## Listed entries:
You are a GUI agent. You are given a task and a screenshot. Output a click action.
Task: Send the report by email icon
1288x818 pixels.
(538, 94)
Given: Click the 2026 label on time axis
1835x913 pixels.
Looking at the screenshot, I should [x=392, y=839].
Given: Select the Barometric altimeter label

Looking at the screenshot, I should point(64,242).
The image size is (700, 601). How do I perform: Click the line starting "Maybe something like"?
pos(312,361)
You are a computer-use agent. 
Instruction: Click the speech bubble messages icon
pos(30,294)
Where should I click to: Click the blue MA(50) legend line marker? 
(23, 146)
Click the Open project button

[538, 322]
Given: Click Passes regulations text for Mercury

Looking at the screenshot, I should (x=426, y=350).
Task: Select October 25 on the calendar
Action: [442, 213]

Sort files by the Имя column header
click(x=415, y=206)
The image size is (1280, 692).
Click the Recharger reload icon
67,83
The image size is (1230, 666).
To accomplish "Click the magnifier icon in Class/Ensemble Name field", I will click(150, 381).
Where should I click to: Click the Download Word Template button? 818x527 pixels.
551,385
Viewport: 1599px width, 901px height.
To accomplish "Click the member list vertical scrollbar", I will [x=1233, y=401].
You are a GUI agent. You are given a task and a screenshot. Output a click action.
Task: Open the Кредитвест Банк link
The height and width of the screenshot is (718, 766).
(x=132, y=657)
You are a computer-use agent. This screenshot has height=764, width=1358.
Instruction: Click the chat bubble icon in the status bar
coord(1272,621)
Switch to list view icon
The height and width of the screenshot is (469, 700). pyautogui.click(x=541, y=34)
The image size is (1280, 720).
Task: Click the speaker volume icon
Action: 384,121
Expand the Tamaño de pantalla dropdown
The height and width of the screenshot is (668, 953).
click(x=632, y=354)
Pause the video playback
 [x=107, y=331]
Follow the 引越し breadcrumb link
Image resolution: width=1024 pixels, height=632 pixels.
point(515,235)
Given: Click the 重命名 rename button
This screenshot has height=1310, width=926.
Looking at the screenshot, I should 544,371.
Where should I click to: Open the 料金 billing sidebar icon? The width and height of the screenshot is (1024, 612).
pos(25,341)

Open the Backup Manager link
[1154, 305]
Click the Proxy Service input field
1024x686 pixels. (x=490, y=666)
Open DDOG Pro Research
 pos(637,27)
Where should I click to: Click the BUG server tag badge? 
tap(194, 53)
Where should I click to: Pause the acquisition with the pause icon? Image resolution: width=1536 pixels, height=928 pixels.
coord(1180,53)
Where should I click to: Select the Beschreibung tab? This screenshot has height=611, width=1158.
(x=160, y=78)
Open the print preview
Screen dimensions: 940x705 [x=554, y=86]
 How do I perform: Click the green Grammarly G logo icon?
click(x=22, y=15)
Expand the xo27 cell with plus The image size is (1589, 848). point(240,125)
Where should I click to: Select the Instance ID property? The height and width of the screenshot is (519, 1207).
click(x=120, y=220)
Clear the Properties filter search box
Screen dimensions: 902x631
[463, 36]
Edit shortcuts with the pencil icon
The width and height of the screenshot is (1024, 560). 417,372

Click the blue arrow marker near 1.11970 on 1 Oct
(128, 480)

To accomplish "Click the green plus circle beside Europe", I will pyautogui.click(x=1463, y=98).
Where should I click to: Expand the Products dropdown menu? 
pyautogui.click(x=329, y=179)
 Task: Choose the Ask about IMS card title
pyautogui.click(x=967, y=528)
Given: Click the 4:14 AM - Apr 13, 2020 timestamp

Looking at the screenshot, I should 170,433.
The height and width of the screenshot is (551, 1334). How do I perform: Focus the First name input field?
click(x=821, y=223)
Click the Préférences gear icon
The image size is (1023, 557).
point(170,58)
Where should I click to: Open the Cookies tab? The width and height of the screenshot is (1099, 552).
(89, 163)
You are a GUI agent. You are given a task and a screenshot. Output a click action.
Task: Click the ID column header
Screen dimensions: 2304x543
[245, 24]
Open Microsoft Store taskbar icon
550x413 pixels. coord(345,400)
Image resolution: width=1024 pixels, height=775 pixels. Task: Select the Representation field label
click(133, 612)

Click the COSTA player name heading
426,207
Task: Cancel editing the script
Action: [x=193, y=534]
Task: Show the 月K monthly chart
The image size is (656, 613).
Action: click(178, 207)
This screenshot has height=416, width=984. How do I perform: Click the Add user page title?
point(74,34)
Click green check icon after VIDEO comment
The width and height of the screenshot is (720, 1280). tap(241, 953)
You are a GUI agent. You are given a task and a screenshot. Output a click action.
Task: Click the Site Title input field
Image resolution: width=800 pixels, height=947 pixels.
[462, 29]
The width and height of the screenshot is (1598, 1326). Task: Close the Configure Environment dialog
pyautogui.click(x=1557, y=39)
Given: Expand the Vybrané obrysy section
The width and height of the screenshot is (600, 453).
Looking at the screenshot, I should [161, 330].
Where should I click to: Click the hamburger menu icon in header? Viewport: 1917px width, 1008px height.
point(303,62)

## Work instructions:
Write out all the records above one more time, exactly.

## Solution:
You are a GUI agent. You are given a task and a screenshot. Output a click action.
Task: Send the report by email icon
1288x818 pixels.
(538, 94)
Given: Click the 2026 label on time axis
1835x913 pixels.
Looking at the screenshot, I should [x=392, y=839].
Given: Select the Barometric altimeter label

Looking at the screenshot, I should point(64,242).
The image size is (700, 601). How do I perform: Click the line starting "Maybe something like"?
pos(312,361)
You are a computer-use agent. 
Instruction: Click the speech bubble messages icon
pos(30,294)
Where should I click to: Click the blue MA(50) legend line marker? 
(23, 146)
Click the Open project button

[538, 322]
Given: Click Passes regulations text for Mercury

Looking at the screenshot, I should (x=426, y=350).
Task: Select October 25 on the calendar
Action: [442, 213]

Sort files by the Имя column header
click(x=415, y=206)
The image size is (1280, 692).
Click the Recharger reload icon
67,83
The image size is (1230, 666).
To accomplish "Click the magnifier icon in Class/Ensemble Name field", I will click(150, 381).
Where should I click to: Click the Download Word Template button? 818x527 pixels.
551,385
Viewport: 1599px width, 901px height.
To accomplish "Click the member list vertical scrollbar", I will [x=1233, y=401].
You are a GUI agent. You are given a task and a screenshot. Output a click action.
Task: Open the Кредитвест Банк link
The height and width of the screenshot is (718, 766).
(x=132, y=657)
You are a computer-use agent. This screenshot has height=764, width=1358.
Instruction: Click the chat bubble icon in the status bar
coord(1272,621)
Switch to list view icon
The height and width of the screenshot is (469, 700). pyautogui.click(x=541, y=34)
The image size is (1280, 720).
Task: Click the speaker volume icon
Action: 384,121
Expand the Tamaño de pantalla dropdown
The height and width of the screenshot is (668, 953).
click(x=632, y=354)
Pause the video playback
 [x=107, y=331]
Follow the 引越し breadcrumb link
Image resolution: width=1024 pixels, height=632 pixels.
point(515,235)
Given: Click the 重命名 rename button
This screenshot has height=1310, width=926.
Looking at the screenshot, I should 544,371.
Where should I click to: Open the 料金 billing sidebar icon? The width and height of the screenshot is (1024, 612).
pos(25,341)

Open the Backup Manager link
[1154, 305]
Click the Proxy Service input field
1024x686 pixels. (x=490, y=666)
Open DDOG Pro Research
 pos(637,27)
Where should I click to: Click the BUG server tag badge? 
tap(194, 53)
Where should I click to: Pause the acquisition with the pause icon? Image resolution: width=1536 pixels, height=928 pixels.
coord(1180,53)
Where should I click to: Select the Beschreibung tab? This screenshot has height=611, width=1158.
(x=160, y=78)
Open the print preview
Screen dimensions: 940x705 [x=554, y=86]
 How do I perform: Click the green Grammarly G logo icon?
click(x=22, y=15)
Expand the xo27 cell with plus The image size is (1589, 848). point(240,125)
Where should I click to: Select the Instance ID property? The height and width of the screenshot is (519, 1207).
click(x=120, y=220)
Clear the Properties filter search box
Screen dimensions: 902x631
[463, 36]
Edit shortcuts with the pencil icon
The width and height of the screenshot is (1024, 560). 417,372

Click the blue arrow marker near 1.11970 on 1 Oct
(128, 480)

To accomplish "Click the green plus circle beside Europe", I will pyautogui.click(x=1463, y=98).
Where should I click to: Expand the Products dropdown menu? 
pyautogui.click(x=329, y=179)
 Task: Choose the Ask about IMS card title
pyautogui.click(x=967, y=528)
Given: Click the 4:14 AM - Apr 13, 2020 timestamp

Looking at the screenshot, I should 170,433.
The height and width of the screenshot is (551, 1334). How do I perform: Focus the First name input field?
click(x=821, y=223)
Click the Préférences gear icon
The image size is (1023, 557).
point(170,58)
Where should I click to: Open the Cookies tab? The width and height of the screenshot is (1099, 552).
(89, 163)
You are a GUI agent. You are given a task and a screenshot. Output a click action.
Task: Click the ID column header
Screen dimensions: 2304x543
[245, 24]
Open Microsoft Store taskbar icon
550x413 pixels. coord(345,400)
Image resolution: width=1024 pixels, height=775 pixels. Task: Select the Representation field label
click(133, 612)

Click the COSTA player name heading
426,207
Task: Cancel editing the script
Action: [x=193, y=534]
Task: Show the 月K monthly chart
The image size is (656, 613).
Action: click(178, 207)
This screenshot has height=416, width=984. How do I perform: Click the Add user page title?
point(74,34)
Click green check icon after VIDEO comment
The width and height of the screenshot is (720, 1280). tap(241, 953)
You are a GUI agent. You are given a task and a screenshot. Output a click action.
Task: Click the Site Title input field
Image resolution: width=800 pixels, height=947 pixels.
[462, 29]
The width and height of the screenshot is (1598, 1326). Task: Close the Configure Environment dialog
pyautogui.click(x=1557, y=39)
Given: Expand the Vybrané obrysy section
The width and height of the screenshot is (600, 453).
Looking at the screenshot, I should [161, 330].
Where should I click to: Click the hamburger menu icon in header? Viewport: 1917px width, 1008px height.
point(303,62)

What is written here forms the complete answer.